Importantly, Bell's palsy should be differentiated from Ramsay Hunt syndrome. This neurological disorder occurs when the varicella-zoster virus reactivates in the facial nerve, which can lead to a combination of ear pain, vesicular ear rash, and peripheral facial palsy (8). Some cases of Bell's palsy associated with ear pain may, in fact, represent misdiagnosed cases of Ramsay Hunt syndrome. Nevertheless, it is plausible that ear pain also occurs in uncomplicated Bell's palsy, given the impairment of the nervus intermedius. An accurate clinical diagnosis of Bell's palsy requires careful assessment beyond motor symptoms.

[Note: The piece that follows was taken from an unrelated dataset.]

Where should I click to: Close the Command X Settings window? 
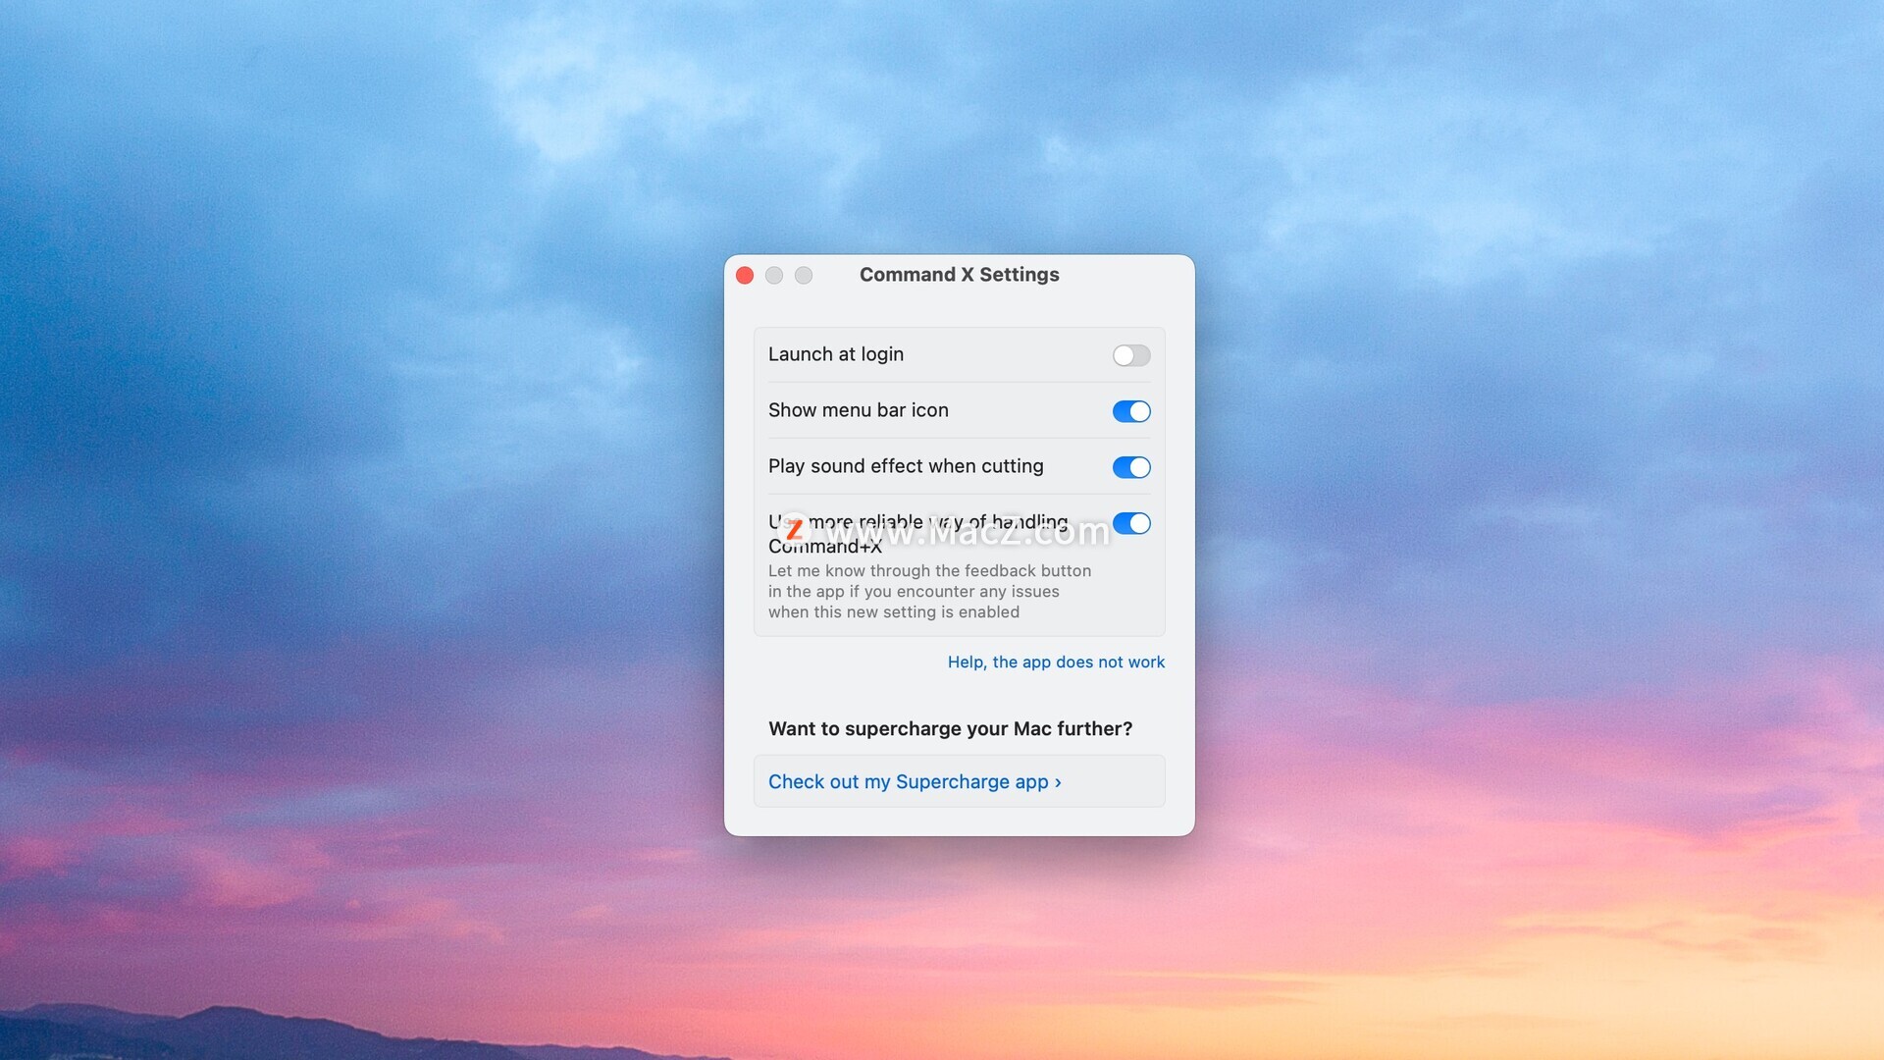point(745,276)
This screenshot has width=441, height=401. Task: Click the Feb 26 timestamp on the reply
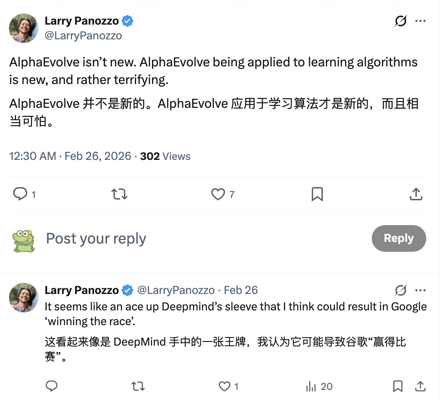coord(241,290)
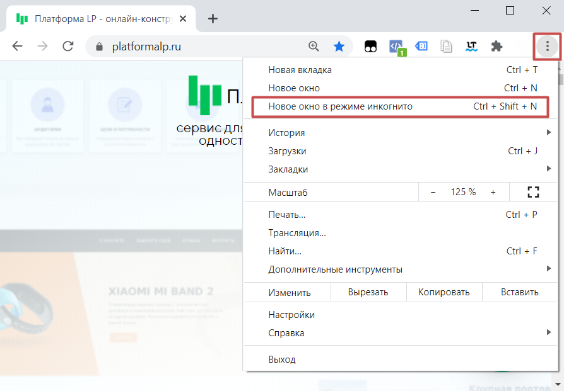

We propose the following criteria for a diagnosis of Painful nervus intermedius neuropathy attributed to Bell's palsy, which might be included as a subsection of diagnosis 13.3.2 – Painful nervus intermedius neuropathy:

Description: Unilateral continuous or near-continuous pain, with or without brief paroxysms superimposed, in the distribution of nervus intermedius and associated with Bell's palsy.

Diagnostic criteria:

Unilateral continuous or near-continuous pain^a in the distribution of nervus intermedius^b and fulfilling criterion C

Peripheral facial palsy (Bell's palsy)

Pain developed in temporal relation to Bell's palsy

Not better accounted for by another ICHD-3 diagnosis.^c

Notes:

Brief paroxysms may be superimposed, but are not the predominant pain type.

In the auditory canal, auricle and/or region of the mastoid process.

A diagnosis of varicella-zoster virus infection should be excluded clinically (vesicles on the tympanic membrane, auditory canal, auricle and/or skin overlying the mastoid process) and via blood or cerebrospinal fluid testing. A diagnosis of “probable painful nervus intermedius neuropathy attributed to Bell's palsy” can be formulated if varicella-zoster virus infection is excluded clinically, but not via blood or cerebrospinal fluid testing.

In conclusion, painful intermedius nerve neuropathy is an under-recognized feature of Bell's palsy, with an estimated incidence comparable to that of trigeminal neuralgia. As diagnostic criteria for headache and facial pain syndromes continue to evolve, this clinical entity might be acknowledged in updated classification systems (9,10).